-- Begin ITEMS --
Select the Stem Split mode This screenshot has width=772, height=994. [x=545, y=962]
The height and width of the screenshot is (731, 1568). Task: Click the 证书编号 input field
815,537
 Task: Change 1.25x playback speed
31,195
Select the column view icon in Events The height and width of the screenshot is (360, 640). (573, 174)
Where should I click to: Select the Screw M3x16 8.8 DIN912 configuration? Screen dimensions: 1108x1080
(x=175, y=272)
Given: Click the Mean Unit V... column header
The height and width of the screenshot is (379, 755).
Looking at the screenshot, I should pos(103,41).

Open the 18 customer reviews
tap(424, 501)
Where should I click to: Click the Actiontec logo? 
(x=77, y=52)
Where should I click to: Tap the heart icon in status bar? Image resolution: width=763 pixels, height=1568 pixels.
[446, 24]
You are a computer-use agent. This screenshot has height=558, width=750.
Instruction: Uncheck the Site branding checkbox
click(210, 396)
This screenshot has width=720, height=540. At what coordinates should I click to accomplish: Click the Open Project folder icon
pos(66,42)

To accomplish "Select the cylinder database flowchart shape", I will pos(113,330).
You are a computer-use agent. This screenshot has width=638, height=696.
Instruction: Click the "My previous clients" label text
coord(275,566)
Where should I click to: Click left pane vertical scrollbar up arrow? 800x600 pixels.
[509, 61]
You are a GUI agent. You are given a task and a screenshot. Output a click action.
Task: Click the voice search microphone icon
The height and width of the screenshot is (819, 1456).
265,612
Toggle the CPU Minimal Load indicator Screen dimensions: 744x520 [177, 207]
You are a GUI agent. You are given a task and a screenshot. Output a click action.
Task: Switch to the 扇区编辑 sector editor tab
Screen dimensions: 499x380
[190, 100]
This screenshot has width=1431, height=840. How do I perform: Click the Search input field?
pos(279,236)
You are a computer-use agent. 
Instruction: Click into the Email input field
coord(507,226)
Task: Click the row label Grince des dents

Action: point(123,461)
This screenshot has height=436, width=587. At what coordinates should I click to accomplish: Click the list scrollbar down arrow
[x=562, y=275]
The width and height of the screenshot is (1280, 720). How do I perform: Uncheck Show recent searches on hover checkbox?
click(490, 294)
-- End ITEMS --
**GIVEN INSTRUCTION:** Reproduce the items verbatim, starting from the first line and ending with the line that contains "(x=175, y=272)", including that line.

**RESULT OF THIS EXERCISE:**
Select the Stem Split mode This screenshot has width=772, height=994. [x=545, y=962]
The height and width of the screenshot is (731, 1568). Task: Click the 证书编号 input field
815,537
 Task: Change 1.25x playback speed
31,195
Select the column view icon in Events The height and width of the screenshot is (360, 640). (573, 174)
Where should I click to: Select the Screw M3x16 8.8 DIN912 configuration? Screen dimensions: 1108x1080
(x=175, y=272)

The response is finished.